Law School Case Brief
Gonzales v. Google, Inc. (2006) - 234 F.R.D. 674 (N.D. Cal. 2006)
In addition to the discovery standards under Fed. R. Civ. P. 26 incorporated by Fed. R. Civ. P. 45, Rule 45 itself provides that on timely motion, the court by which a subpoena was issued shall quash or modify the subpoena if it subjects a person to undue burden. Fed. R. Civ. P. 45(c)(3)(A). Of course, if the sought-after documents are not relevant, nor calculated to lead to the discovery of admissible evidence, then any burden whatsoever imposed would be by definition undue. Underlying the protections of Rule 45 is the recognition that the word "non-party" serves as a constant reminder of the reasons for the limitations that characterize third-party discovery. Thus, a court determining the propriety of a subpoena balances the relevance of the discovery sought, the requesting party's need, and the potential hardship to the party subject to the subpoena
In aid of the government's position in a different case, plaintiff U.S. Attorney General subpoenaed defendant, Internet search engine, to compile and produce a massive amount of information from the search engine's search index, and to turn over a significant number of search queries entered by users of the engine. The search engine objected, and the government filed the present action to compel the search engine to comply with the subpoena.
Was the government allowed to subpoena a nonparty to a lawsuit to submit to discovery?
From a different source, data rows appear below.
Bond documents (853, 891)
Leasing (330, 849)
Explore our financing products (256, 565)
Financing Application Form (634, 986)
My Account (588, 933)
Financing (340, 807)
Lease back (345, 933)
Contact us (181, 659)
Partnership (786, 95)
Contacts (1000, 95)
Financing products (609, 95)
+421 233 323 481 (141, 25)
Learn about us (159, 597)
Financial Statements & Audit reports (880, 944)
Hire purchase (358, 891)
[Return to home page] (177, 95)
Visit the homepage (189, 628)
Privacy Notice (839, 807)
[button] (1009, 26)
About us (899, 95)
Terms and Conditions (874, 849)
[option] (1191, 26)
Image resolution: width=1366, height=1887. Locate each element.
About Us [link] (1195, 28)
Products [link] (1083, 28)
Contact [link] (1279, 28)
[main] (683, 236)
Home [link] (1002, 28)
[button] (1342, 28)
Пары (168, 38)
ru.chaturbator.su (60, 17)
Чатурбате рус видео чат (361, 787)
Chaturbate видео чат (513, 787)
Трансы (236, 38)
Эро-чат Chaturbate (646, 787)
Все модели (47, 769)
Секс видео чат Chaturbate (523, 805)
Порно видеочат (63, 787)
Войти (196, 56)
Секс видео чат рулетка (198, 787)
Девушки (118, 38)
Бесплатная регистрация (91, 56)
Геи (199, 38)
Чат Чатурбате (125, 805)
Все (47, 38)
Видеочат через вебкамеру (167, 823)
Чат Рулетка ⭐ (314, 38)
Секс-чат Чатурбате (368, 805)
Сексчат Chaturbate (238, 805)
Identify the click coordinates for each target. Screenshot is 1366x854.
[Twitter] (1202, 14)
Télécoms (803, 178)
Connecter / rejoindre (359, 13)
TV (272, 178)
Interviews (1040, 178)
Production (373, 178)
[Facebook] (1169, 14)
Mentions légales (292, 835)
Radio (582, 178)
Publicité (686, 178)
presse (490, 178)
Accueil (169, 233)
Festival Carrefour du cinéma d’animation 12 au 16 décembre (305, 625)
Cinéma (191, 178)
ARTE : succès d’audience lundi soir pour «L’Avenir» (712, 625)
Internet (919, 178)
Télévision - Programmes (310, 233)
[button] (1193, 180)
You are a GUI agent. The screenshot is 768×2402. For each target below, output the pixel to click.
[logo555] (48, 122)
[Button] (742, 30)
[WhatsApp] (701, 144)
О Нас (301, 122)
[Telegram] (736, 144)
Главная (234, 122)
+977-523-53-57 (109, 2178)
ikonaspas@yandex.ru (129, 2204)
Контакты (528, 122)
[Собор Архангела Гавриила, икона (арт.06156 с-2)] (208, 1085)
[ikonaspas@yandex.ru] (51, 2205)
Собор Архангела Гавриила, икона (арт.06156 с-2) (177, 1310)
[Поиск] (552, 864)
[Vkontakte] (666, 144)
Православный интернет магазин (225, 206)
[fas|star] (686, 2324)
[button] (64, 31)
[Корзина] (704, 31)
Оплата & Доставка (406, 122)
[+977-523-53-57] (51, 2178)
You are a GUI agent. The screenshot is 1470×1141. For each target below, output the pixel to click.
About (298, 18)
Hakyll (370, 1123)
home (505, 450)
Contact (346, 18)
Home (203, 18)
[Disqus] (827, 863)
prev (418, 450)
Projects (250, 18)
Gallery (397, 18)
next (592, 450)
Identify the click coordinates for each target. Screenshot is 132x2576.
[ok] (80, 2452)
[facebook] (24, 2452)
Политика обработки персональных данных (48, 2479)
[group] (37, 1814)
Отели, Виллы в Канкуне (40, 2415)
The case raised vital interests regarding the government's power to subpoena a third-party, a third party's interest in not being compelled to reveal confidential business information, and the interest of individuals to be free from government surveillance of their use of the Internet. The government did not even provide a rudimentary level of general detail as to what it intended to do with the sample of URLs. However, given the broad definition of relevance in Fed. R. Civ. P. 26, and the narrow scope of the subpoena, the court gave the government the benefit of the doubt. However, the government did not demonstrate a substantial need for both the information contained in the sample of URLs and sample of search query text. Faced with duplicative discovery, the court determined that the marginal burden of loss of trust by the search engine's users based on the search engine's disclosure of its users' search queries to the government outweighed the duplicative disclosure's likely benefit to the government's case.